Medical research is uncovering the mechanism of probiotics in mood. Probiotics is the name of supplements that contain good bacteria.  These healthy germs boost mood in two important ways: they generate a particular neurotransmitter called gamma-aminobutyric acid (GABA) and also enhance the brain receptors for GABA as well. Like a warm and gentle blanket for the brain, GABA is a calming amino acid, known to calm areas of the brain that are over active in anxiety and panic.

Animal studies working with mice showed those mice who ingested probiotics were, in general, more chilled out than the control mice.  The probiotic mice had lower levels of corticosterone in response to stress. Corticosterone is the mouse version of the human stress hormone cortisol. High levels of cortisol are common in anxiety as well as depression.  These mice were fed either the probiotic strain Lactobacillus rhamnosus or a broth without these. The lactobacillus-fed animals showed significantly fewer stress, anxiety and depression-related behaviors than those fed with just broth.

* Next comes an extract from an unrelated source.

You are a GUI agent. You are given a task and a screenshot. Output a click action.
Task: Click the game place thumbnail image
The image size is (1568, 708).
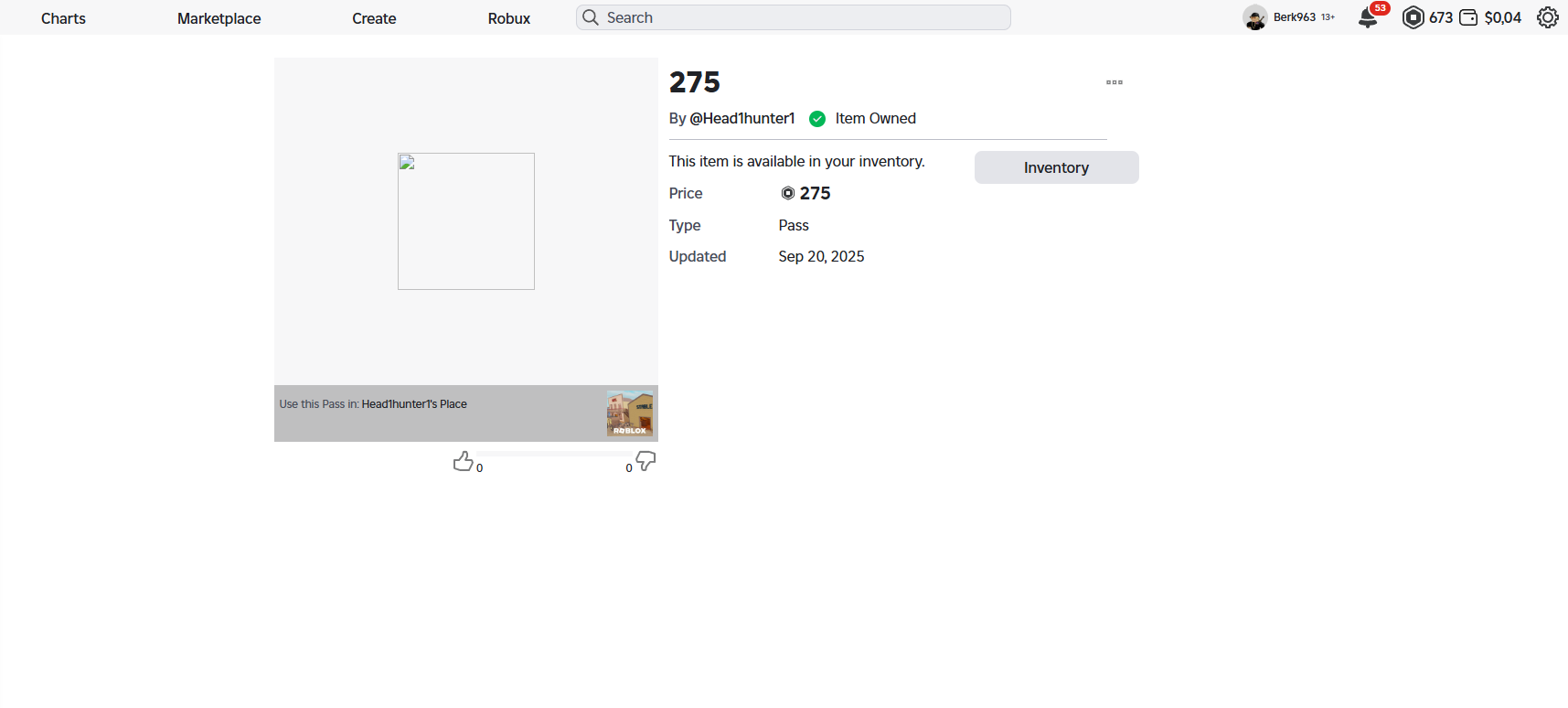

Human studies have also corroborated these mice findings. A French team learned via a double-blinded, placebo-controlled, randomized parallel group study that giving humans specific strains of Lactobacillus and Bifidobacterium for 30 days yielded beneficial psychological effects including lowered depression, less anger and hostility, anxiety, and better problem solving, compared with the placebo group. 




Yeast and the Microbiome
While a healthy microbiome will contribute to good mood, an unhealthy one full of Candida albicans (yeast), and all the toxins associated with it, may also contribute to mood disorder. Presence of yeast will alter the ability to absorb nutrients and push hypersensitivity reactions of toxin by-products which translates to inflammation in the body. Inflammation will greatly contribute to depression, anxiety and poor mental function.

What You Can Do To Keep Your Microbiome Healthy?
Steps you can take for a healthy microbiome and mood are:
1 – Avoid excess sugary foods: to avoid yeast build up. If you think you may have Candida it is best to follow a Candida diet or get foods muscle tested using Nutrition Response Testing to figure out what foods are feeding the Candida. 
2 – Good Quality Sleep: good sleep is key for the intestinal lining to repair and create a healthy microbiome.
3 – Meditation and Relaxation: Meditation and quality down time is important to keep the body in the ‘rest and digest’ mode instead of stress mode. Stress mode shuts circulation to the gut, which doesn’t allow a healthy microbiome. A good app to help you learn to meditate and relax is headspace.  
4 – Eat Foods with Fiber: Good fiber helps feed the good bacteria and keeps them healthy. Vegetables, fruits, psyllium, flax, inulin and other fibers also help keep good flora and proper balance of short chain fatty acids in the intestines. 
5 – Eat Probiotic Foods: While the French study mentioned above used a supplement, there are also many wonderful natural foods full of probiotics. These include natto (a traditional Japanese fermented food), kim chi (Korean style cabbage), sauerkraut, yogurt, kefir, tempeh, fermented milk (like buttermilk), miso, and non-baked cheeses (like aged cheese). Homemade sauerkraut is better than store bought, for the store bought stuff is pasteurized, which kills some of the good probiotics. To read more on how  fermented food heals the gut, read here
6 – Get tested for a probiotic supplement: A good quality probiotic should contain at least Lactobacillus and Bifidus bacteria. There are a number of good ones on the market and some that are poorly made, so it is best to get muscle tested to figure out which one you specifically need.  I have about 6 different ones in the office to cover a variety of different types of situations.  Also make sure your probiotic doesn't have any binders, fillers, milk products, or corn.  Sometimes people feel worse after taking a probiotic because the body needs to detox or kill bad gut flora first and so adding healthy gut flora to the body is overwhelming.  If that has happened to you it is best to first do cleansing program with a healthcare practitioner.  We also test to see if a prebiotic is needed along with a probiotic.  A prebiotic helps the good bacteria grow so the gut can maintain the good bacteria on it's own which is what you want in the long run.